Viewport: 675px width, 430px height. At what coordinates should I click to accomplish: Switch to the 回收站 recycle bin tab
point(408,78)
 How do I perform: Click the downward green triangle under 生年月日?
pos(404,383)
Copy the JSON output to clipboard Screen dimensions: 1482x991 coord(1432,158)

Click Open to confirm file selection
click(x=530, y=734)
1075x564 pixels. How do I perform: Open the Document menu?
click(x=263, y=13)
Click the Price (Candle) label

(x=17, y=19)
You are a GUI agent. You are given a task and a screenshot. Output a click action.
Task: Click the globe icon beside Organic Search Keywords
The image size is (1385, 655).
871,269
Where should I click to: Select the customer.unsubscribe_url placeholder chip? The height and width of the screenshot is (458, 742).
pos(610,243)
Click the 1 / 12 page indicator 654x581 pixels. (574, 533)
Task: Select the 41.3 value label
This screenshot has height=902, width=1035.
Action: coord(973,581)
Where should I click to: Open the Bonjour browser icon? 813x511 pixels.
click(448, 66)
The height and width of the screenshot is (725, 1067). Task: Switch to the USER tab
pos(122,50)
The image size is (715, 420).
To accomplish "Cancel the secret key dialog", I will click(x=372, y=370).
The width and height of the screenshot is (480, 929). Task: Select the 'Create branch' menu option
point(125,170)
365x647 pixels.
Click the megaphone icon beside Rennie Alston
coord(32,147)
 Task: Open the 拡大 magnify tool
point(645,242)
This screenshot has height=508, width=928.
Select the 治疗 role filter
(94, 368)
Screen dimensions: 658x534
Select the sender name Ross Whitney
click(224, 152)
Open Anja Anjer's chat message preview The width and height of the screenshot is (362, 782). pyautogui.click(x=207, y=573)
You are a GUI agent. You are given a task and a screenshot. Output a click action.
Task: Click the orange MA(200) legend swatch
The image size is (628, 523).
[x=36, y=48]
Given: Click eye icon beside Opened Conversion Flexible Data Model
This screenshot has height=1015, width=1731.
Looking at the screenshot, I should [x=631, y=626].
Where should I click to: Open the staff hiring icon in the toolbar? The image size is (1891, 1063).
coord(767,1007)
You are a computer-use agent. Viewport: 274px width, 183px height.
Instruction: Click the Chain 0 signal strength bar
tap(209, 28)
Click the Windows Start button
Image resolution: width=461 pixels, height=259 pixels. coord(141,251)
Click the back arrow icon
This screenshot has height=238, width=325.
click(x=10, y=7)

To be done
Give the lines of the material as a numbered list, from its first line through the line containing "(x=17, y=19)", including both, and skip any blank lines.

Expected answer
1. Viewport: 675px width, 430px height. At what coordinates should I click to accomplish: Switch to the 回收站 recycle bin tab
2. point(408,78)
3.  How do I perform: Click the downward green triangle under 生年月日?
4. pos(404,383)
5. Copy the JSON output to clipboard Screen dimensions: 1482x991 coord(1432,158)
6. Click Open to confirm file selection
7. click(x=530, y=734)
8. 1075x564 pixels. How do I perform: Open the Document menu?
9. click(x=263, y=13)
10. Click the Price (Candle) label
11. (x=17, y=19)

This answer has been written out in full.